Repeat the records. Each line must match exactly.

○ ○ ○ ○ ○

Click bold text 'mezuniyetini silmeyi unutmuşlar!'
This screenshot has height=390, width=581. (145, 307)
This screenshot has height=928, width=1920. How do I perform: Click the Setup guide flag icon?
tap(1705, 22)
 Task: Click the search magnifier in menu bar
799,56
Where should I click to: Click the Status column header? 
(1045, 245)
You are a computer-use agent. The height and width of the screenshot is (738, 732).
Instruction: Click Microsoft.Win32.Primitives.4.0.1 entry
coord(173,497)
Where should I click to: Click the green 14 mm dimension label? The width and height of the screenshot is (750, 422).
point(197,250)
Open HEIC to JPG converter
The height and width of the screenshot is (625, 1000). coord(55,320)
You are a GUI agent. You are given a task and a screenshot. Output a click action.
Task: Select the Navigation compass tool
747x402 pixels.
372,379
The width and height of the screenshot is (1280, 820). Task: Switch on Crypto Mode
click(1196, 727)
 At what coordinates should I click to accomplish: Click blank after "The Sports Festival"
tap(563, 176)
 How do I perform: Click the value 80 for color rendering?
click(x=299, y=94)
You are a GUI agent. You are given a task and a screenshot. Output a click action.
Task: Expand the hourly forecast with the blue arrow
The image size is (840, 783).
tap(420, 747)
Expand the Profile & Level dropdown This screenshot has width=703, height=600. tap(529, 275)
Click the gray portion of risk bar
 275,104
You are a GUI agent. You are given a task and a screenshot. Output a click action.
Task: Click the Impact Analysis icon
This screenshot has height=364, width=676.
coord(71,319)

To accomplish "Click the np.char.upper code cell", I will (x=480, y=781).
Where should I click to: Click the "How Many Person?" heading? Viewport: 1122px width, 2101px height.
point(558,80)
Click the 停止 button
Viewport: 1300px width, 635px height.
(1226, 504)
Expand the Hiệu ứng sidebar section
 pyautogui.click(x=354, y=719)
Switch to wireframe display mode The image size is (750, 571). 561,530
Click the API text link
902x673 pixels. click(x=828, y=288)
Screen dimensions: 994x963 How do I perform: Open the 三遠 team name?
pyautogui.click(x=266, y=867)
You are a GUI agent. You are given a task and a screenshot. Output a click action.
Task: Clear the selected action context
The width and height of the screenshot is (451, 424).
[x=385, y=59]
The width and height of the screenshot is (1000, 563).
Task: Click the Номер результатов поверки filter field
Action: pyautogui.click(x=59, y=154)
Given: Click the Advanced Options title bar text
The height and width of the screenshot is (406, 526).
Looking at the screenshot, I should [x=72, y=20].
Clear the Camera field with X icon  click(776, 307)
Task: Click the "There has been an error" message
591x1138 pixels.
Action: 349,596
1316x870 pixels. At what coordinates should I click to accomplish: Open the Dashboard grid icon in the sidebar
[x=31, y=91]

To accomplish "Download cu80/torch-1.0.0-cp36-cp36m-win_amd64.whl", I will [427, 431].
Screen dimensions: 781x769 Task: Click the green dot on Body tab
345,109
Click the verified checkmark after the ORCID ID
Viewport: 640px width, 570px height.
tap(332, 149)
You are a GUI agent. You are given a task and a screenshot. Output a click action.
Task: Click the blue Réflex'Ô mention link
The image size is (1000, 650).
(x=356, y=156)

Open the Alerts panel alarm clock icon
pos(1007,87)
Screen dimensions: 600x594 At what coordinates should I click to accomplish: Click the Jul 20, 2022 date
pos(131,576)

○ ○ ○ ○ ○

> Exercise solution
Click bold text 'mezuniyetini silmeyi unutmuşlar!'
This screenshot has height=390, width=581. (145, 307)
This screenshot has height=928, width=1920. How do I perform: Click the Setup guide flag icon?
tap(1705, 22)
 Task: Click the search magnifier in menu bar
799,56
Where should I click to: Click the Status column header? 
(1045, 245)
You are a computer-use agent. The height and width of the screenshot is (738, 732).
Instruction: Click Microsoft.Win32.Primitives.4.0.1 entry
coord(173,497)
Where should I click to: Click the green 14 mm dimension label? The width and height of the screenshot is (750, 422).
point(197,250)
Open HEIC to JPG converter
The height and width of the screenshot is (625, 1000). coord(55,320)
You are a GUI agent. You are given a task and a screenshot. Output a click action.
Task: Select the Navigation compass tool
747x402 pixels.
372,379
The width and height of the screenshot is (1280, 820). Task: Switch on Crypto Mode
click(1196, 727)
 At what coordinates should I click to accomplish: Click blank after "The Sports Festival"
tap(563, 176)
 How do I perform: Click the value 80 for color rendering?
click(x=299, y=94)
You are a GUI agent. You are given a task and a screenshot. Output a click action.
Task: Expand the hourly forecast with the blue arrow
The image size is (840, 783).
tap(420, 747)
Expand the Profile & Level dropdown This screenshot has width=703, height=600. tap(529, 275)
Click the gray portion of risk bar
 275,104
You are a GUI agent. You are given a task and a screenshot. Output a click action.
Task: Click the Impact Analysis icon
This screenshot has height=364, width=676.
coord(71,319)

To accomplish "Click the np.char.upper code cell", I will (x=480, y=781).
Where should I click to: Click the "How Many Person?" heading? Viewport: 1122px width, 2101px height.
point(558,80)
Click the 停止 button
Viewport: 1300px width, 635px height.
(1226, 504)
Expand the Hiệu ứng sidebar section
 pyautogui.click(x=354, y=719)
Switch to wireframe display mode The image size is (750, 571). 561,530
Click the API text link
902x673 pixels. click(x=828, y=288)
Screen dimensions: 994x963 How do I perform: Open the 三遠 team name?
pyautogui.click(x=266, y=867)
You are a GUI agent. You are given a task and a screenshot. Output a click action.
Task: Clear the selected action context
The width and height of the screenshot is (451, 424).
[x=385, y=59]
The width and height of the screenshot is (1000, 563).
Task: Click the Номер результатов поверки filter field
Action: pyautogui.click(x=59, y=154)
Given: Click the Advanced Options title bar text
The height and width of the screenshot is (406, 526).
Looking at the screenshot, I should [x=72, y=20].
Clear the Camera field with X icon  click(776, 307)
Task: Click the "There has been an error" message
591x1138 pixels.
Action: 349,596
1316x870 pixels. At what coordinates should I click to accomplish: Open the Dashboard grid icon in the sidebar
[x=31, y=91]

To accomplish "Download cu80/torch-1.0.0-cp36-cp36m-win_amd64.whl", I will [427, 431].
Screen dimensions: 781x769 Task: Click the green dot on Body tab
345,109
Click the verified checkmark after the ORCID ID
Viewport: 640px width, 570px height.
tap(332, 149)
You are a GUI agent. You are given a task and a screenshot. Output a click action.
Task: Click the blue Réflex'Ô mention link
The image size is (1000, 650).
(x=356, y=156)

Open the Alerts panel alarm clock icon
pos(1007,87)
Screen dimensions: 600x594 At what coordinates should I click to accomplish: Click the Jul 20, 2022 date
pos(131,576)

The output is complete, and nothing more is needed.